Lenox Avenue Shuffle - "Bubber" Miley, James Wesley

Par Olivier Douville

Lenox Avenue Shuffle - "Bubber" Miley - James Wesley (1903-1932) - 78t - New York, 1924-07-10, Vocalion Orchestre : The Texas Blues Destroyers : Bubber Miley (cornet) ; Alvin Ray (orgue)

Bubber Miley est né en Caroline du Sud. Ses premiers essais le montrent peu soucieux de s’approprier le jeu des maîtres de la Nouvelle-Orléans qu'il connaît de loin. Son apprentissage se fait en imitant les musiciens de Harlem, formés à la rude école d’un ragtime adapté aux conventions d’un grand orchestre. C'étaient des clients sérieux et considérés, et leur jeu assez sec et rigide pouvait impressionner en raison de l'autorité mécanique qui le caractérise. Un de ses premiers modèles est le vétéran Cricket Smith, un pilier de l’orchestre de Jim Europe , il travaille alors sous l'égide de Johnny Dunn (ce musicien a servi en France en 1917 et 1918 comme clairon) qui joue le rôle de directeur musical du groupe de la chanteuse Mamie Smith.

En 1922, c’est l’illumination. En compagnie du clarinettiste et saxophoniste Garvin Bushell, Miley, alors à Chicago, s'il est sous le charme de la chanteuse Mamie Smith et sous le coup de l’audition de la musique du roi Joe Oliver.

Bushell raconte « … à Chicago, Bubber et moi allions écouter King Oliver au Dremland toutes les nuits. C’était la première fois que j’écoutai du jazz de la Nouvelle-Orléans.… Les trompettes et les clarinettes de l’est possédaient un jeu plus orthodoxe, mais leur sonorité à eux était plus émouvante. C’était moins cultivé mais plus proche de la manière dont le gens ressentaient les choses… Buber et moi en restions bouche bée… Après que nous les ayons entendu Oliver etDodds devinrent notre inspiration unique ».

Miley est devenu, en 1923, membre de l'orchestre du banjoïste Elmer Snowden, groupe qui deviendra rapidement le premier noyau de l'orchestre de Duke Ellington.

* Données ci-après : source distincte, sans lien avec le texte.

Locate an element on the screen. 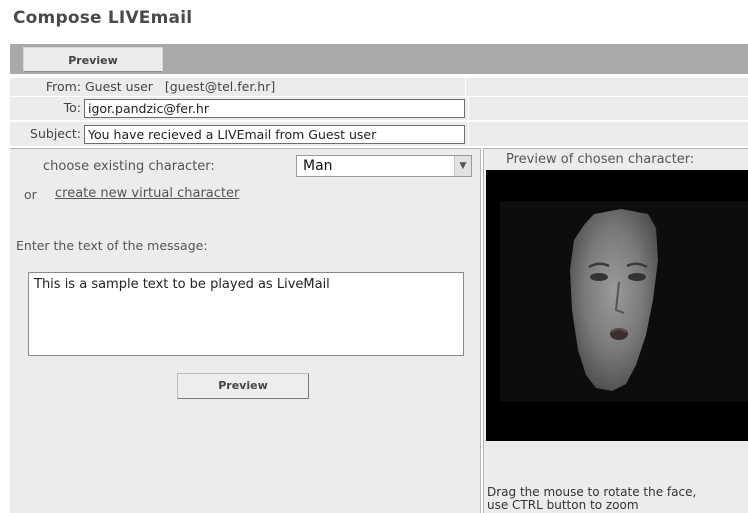 Image resolution: width=748 pixels, height=513 pixels. page-title: Compose LIVEmail is located at coordinates (103, 18).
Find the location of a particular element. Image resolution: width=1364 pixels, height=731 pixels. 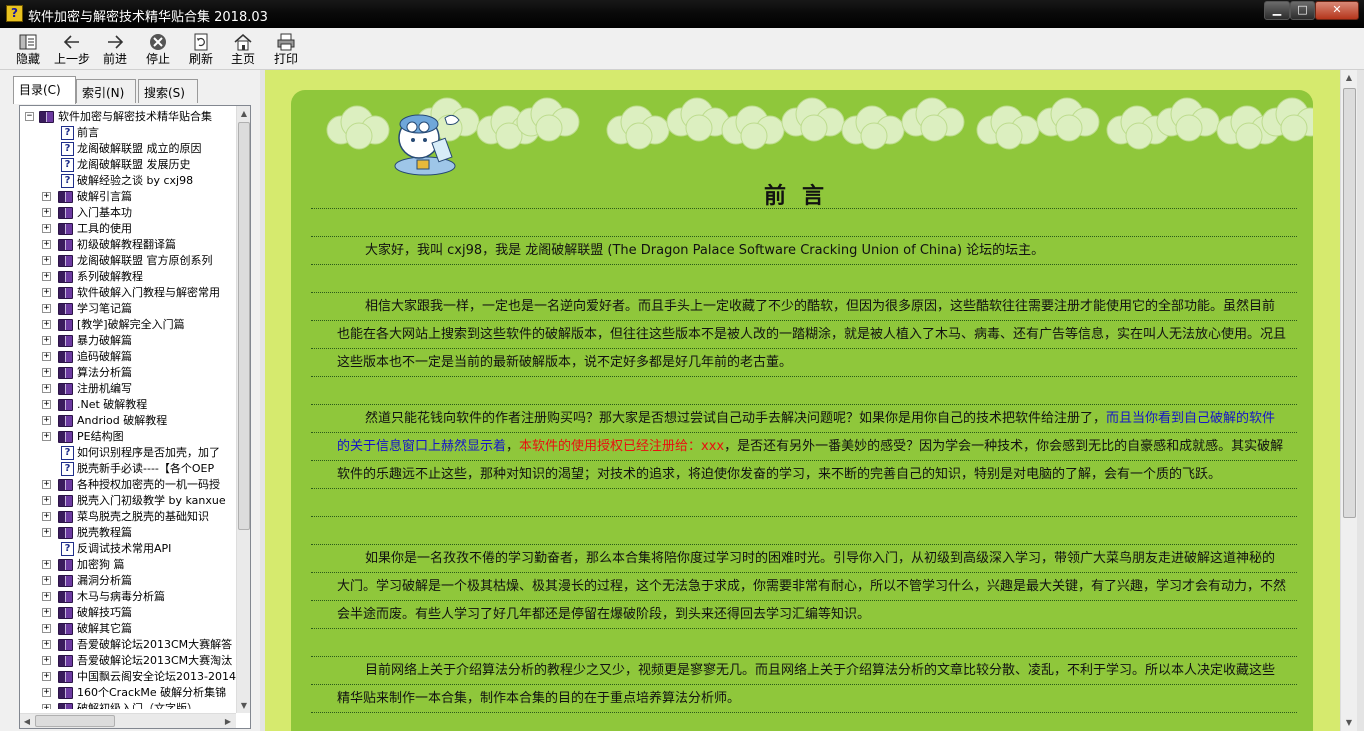

tree-item: + 破解其它篇 is located at coordinates (128, 629).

Dans cette face enregistrée deux ans après cette révélation "oliverienne", la musique de Miley est en train d’édifier sa construction. Ses deux principales influences successives, Dunn, puis Oliver, étaient des maîtres de la sourdine. Du premier, il conservera la netteté de l'attaque, de l'autre, le sens du lyrisme et du tragique. Si la charge émotionnelle est là, l’articulation du musicien est plus souple et plus capricieuse que celle de ses maîtres louisianais. Des possibilités de brisures et se sinuosités s’accordent avec l’urgence d’exprimer tout le suc, toutes les perles de voix qui gémissent dans son instrument et que fait vibrer la sourdine "wa wa". La vitalité de Miley est extrême il lui manque encore une destination, une maison, celle que Duke est en train de lui bâtir.

Bubber Miley avait déjà gravé quelques 78 tours, dès 1923, il était alors le second cornettiste de la petite formation de Thomas Morris et n'avait pas encore un style bien défini.